[Saved data entries]
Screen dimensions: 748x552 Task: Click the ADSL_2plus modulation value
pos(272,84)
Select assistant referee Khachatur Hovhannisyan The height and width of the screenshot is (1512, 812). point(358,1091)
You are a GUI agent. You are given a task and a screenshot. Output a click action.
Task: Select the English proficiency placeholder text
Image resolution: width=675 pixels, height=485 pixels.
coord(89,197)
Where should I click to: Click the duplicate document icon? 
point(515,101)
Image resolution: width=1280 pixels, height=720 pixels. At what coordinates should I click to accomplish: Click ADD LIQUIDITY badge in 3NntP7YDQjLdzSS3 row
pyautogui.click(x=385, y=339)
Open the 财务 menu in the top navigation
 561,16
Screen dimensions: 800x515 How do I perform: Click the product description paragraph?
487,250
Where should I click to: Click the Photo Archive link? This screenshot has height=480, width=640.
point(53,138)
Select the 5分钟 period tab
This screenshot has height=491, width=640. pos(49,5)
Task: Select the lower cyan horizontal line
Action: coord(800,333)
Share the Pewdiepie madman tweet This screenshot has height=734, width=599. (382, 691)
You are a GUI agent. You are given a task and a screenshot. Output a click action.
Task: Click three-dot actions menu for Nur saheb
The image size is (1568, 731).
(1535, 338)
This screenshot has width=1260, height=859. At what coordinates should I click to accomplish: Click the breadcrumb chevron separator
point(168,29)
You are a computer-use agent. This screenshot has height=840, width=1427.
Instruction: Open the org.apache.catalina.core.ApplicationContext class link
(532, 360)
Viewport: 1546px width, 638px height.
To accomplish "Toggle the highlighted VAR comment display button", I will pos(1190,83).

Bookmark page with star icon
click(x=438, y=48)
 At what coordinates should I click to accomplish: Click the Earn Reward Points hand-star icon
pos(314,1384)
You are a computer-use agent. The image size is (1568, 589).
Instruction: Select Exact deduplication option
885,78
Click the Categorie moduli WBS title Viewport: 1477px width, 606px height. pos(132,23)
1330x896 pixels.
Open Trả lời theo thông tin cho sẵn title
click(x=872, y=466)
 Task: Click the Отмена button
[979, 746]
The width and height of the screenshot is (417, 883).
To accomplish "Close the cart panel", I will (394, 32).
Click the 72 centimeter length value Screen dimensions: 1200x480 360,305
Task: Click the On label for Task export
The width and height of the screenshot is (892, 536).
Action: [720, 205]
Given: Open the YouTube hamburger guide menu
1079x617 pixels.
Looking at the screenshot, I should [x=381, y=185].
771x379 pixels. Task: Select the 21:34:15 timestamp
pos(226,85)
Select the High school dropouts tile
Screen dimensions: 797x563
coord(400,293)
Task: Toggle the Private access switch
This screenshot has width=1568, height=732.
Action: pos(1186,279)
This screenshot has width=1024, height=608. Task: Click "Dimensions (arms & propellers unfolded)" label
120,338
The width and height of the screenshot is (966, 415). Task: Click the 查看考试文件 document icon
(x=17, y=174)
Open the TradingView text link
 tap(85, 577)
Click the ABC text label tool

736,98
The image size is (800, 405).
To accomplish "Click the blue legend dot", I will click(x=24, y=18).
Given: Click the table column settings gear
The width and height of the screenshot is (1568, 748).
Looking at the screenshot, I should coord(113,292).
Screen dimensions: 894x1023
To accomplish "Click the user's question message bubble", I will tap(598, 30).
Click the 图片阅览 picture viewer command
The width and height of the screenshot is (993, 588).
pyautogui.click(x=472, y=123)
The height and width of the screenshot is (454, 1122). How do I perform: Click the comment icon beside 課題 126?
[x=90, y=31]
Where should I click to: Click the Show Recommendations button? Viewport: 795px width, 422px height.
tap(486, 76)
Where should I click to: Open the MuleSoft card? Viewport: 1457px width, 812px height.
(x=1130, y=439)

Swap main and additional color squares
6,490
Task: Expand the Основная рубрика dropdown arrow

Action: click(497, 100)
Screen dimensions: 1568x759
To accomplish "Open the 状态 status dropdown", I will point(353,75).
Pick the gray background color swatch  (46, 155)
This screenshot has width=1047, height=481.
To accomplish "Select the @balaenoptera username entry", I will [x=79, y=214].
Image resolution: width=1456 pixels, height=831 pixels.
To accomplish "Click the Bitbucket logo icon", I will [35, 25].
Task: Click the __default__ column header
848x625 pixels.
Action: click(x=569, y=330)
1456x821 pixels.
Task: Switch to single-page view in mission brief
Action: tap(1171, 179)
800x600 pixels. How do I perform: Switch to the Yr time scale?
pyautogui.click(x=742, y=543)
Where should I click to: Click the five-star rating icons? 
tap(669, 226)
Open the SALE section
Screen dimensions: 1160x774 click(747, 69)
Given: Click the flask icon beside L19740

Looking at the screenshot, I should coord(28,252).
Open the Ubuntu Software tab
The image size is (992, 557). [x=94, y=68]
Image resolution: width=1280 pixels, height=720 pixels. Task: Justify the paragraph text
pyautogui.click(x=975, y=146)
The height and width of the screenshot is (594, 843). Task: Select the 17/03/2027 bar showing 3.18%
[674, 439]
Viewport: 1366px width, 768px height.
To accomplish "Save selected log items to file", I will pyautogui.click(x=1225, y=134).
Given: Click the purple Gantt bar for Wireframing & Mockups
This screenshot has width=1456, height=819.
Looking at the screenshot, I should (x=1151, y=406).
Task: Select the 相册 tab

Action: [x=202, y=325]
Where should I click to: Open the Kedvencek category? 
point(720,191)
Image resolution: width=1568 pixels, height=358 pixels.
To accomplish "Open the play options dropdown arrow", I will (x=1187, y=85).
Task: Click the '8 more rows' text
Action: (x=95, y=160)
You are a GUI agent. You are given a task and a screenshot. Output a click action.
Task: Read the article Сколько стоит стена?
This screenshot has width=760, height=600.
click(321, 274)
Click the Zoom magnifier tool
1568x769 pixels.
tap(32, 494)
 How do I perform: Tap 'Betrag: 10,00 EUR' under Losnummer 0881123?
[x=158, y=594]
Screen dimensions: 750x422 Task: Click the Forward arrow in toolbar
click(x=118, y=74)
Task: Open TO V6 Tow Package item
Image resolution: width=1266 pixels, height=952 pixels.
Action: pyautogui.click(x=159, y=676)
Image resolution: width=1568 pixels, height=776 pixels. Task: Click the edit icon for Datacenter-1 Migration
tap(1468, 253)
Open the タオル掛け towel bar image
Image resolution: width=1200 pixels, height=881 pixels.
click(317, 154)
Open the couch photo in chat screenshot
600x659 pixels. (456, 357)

• _WHAT IS BEING ASKED_
Without changing a single character, repeat each record.

• _EXERCISE RESPONSE_
Screen dimensions: 748x552 Task: Click the ADSL_2plus modulation value
pos(272,84)
Select assistant referee Khachatur Hovhannisyan The height and width of the screenshot is (1512, 812). point(358,1091)
You are a GUI agent. You are given a task and a screenshot. Output a click action.
Task: Select the English proficiency placeholder text
Image resolution: width=675 pixels, height=485 pixels.
coord(89,197)
Where should I click to: Click the duplicate document icon? 
point(515,101)
Image resolution: width=1280 pixels, height=720 pixels. At what coordinates should I click to accomplish: Click ADD LIQUIDITY badge in 3NntP7YDQjLdzSS3 row
pyautogui.click(x=385, y=339)
Open the 财务 menu in the top navigation
 561,16
Screen dimensions: 800x515 How do I perform: Click the product description paragraph?
487,250
Where should I click to: Click the Photo Archive link? This screenshot has height=480, width=640.
point(53,138)
Select the 5分钟 period tab
This screenshot has height=491, width=640. pos(49,5)
Task: Select the lower cyan horizontal line
Action: coord(800,333)
Share the Pewdiepie madman tweet This screenshot has height=734, width=599. (382, 691)
You are a GUI agent. You are given a task and a screenshot. Output a click action.
Task: Click three-dot actions menu for Nur saheb
The image size is (1568, 731).
(1535, 338)
This screenshot has width=1260, height=859. At what coordinates should I click to accomplish: Click the breadcrumb chevron separator
point(168,29)
You are a computer-use agent. This screenshot has height=840, width=1427.
Instruction: Open the org.apache.catalina.core.ApplicationContext class link
(532, 360)
Viewport: 1546px width, 638px height.
To accomplish "Toggle the highlighted VAR comment display button", I will pos(1190,83).

Bookmark page with star icon
click(x=438, y=48)
 At what coordinates should I click to accomplish: Click the Earn Reward Points hand-star icon
pos(314,1384)
You are a computer-use agent. The image size is (1568, 589).
Instruction: Select Exact deduplication option
885,78
Click the Categorie moduli WBS title Viewport: 1477px width, 606px height. pos(132,23)
1330x896 pixels.
Open Trả lời theo thông tin cho sẵn title
click(x=872, y=466)
 Task: Click the Отмена button
[979, 746]
The width and height of the screenshot is (417, 883).
To accomplish "Close the cart panel", I will (394, 32).
Click the 72 centimeter length value Screen dimensions: 1200x480 360,305
Task: Click the On label for Task export
The width and height of the screenshot is (892, 536).
Action: [720, 205]
Given: Open the YouTube hamburger guide menu
1079x617 pixels.
Looking at the screenshot, I should [x=381, y=185].
771x379 pixels. Task: Select the 21:34:15 timestamp
pos(226,85)
Select the High school dropouts tile
Screen dimensions: 797x563
coord(400,293)
Task: Toggle the Private access switch
This screenshot has width=1568, height=732.
Action: pos(1186,279)
This screenshot has width=1024, height=608. Task: Click "Dimensions (arms & propellers unfolded)" label
120,338
The width and height of the screenshot is (966, 415). Task: Click the 查看考试文件 document icon
(x=17, y=174)
Open the TradingView text link
 tap(85, 577)
Click the ABC text label tool

736,98
The image size is (800, 405).
To accomplish "Click the blue legend dot", I will click(x=24, y=18).
Given: Click the table column settings gear
The width and height of the screenshot is (1568, 748).
Looking at the screenshot, I should coord(113,292).
Screen dimensions: 894x1023
To accomplish "Click the user's question message bubble", I will tap(598, 30).
Click the 图片阅览 picture viewer command
The width and height of the screenshot is (993, 588).
pyautogui.click(x=472, y=123)
The height and width of the screenshot is (454, 1122). How do I perform: Click the comment icon beside 課題 126?
[x=90, y=31]
Where should I click to: Click the Show Recommendations button? Viewport: 795px width, 422px height.
tap(486, 76)
Where should I click to: Open the MuleSoft card? Viewport: 1457px width, 812px height.
(x=1130, y=439)

Swap main and additional color squares
6,490
Task: Expand the Основная рубрика dropdown arrow

Action: click(497, 100)
Screen dimensions: 1568x759
To accomplish "Open the 状态 status dropdown", I will point(353,75).
Pick the gray background color swatch  (46, 155)
This screenshot has width=1047, height=481.
To accomplish "Select the @balaenoptera username entry", I will [x=79, y=214].
Image resolution: width=1456 pixels, height=831 pixels.
To accomplish "Click the Bitbucket logo icon", I will [35, 25].
Task: Click the __default__ column header
848x625 pixels.
Action: click(x=569, y=330)
1456x821 pixels.
Task: Switch to single-page view in mission brief
Action: tap(1171, 179)
800x600 pixels. How do I perform: Switch to the Yr time scale?
pyautogui.click(x=742, y=543)
Where should I click to: Click the five-star rating icons? 
tap(669, 226)
Open the SALE section
Screen dimensions: 1160x774 click(747, 69)
Given: Click the flask icon beside L19740

Looking at the screenshot, I should coord(28,252).
Open the Ubuntu Software tab
The image size is (992, 557). [x=94, y=68]
Image resolution: width=1280 pixels, height=720 pixels. Task: Justify the paragraph text
pyautogui.click(x=975, y=146)
The height and width of the screenshot is (594, 843). Task: Select the 17/03/2027 bar showing 3.18%
[674, 439]
Viewport: 1366px width, 768px height.
To accomplish "Save selected log items to file", I will pyautogui.click(x=1225, y=134).
Given: Click the purple Gantt bar for Wireframing & Mockups
This screenshot has width=1456, height=819.
Looking at the screenshot, I should (x=1151, y=406).
Task: Select the 相册 tab

Action: [x=202, y=325]
Where should I click to: Open the Kedvencek category? 
point(720,191)
Image resolution: width=1568 pixels, height=358 pixels.
To accomplish "Open the play options dropdown arrow", I will (x=1187, y=85).
Task: Click the '8 more rows' text
Action: (x=95, y=160)
You are a GUI agent. You are given a task and a screenshot. Output a click action.
Task: Read the article Сколько стоит стена?
This screenshot has width=760, height=600.
click(321, 274)
Click the Zoom magnifier tool
1568x769 pixels.
tap(32, 494)
 How do I perform: Tap 'Betrag: 10,00 EUR' under Losnummer 0881123?
[x=158, y=594]
Screen dimensions: 750x422 Task: Click the Forward arrow in toolbar
click(x=118, y=74)
Task: Open TO V6 Tow Package item
Image resolution: width=1266 pixels, height=952 pixels.
Action: pyautogui.click(x=159, y=676)
Image resolution: width=1568 pixels, height=776 pixels. Task: Click the edit icon for Datacenter-1 Migration
tap(1468, 253)
Open the タオル掛け towel bar image
Image resolution: width=1200 pixels, height=881 pixels.
click(317, 154)
Open the couch photo in chat screenshot
600x659 pixels. (456, 357)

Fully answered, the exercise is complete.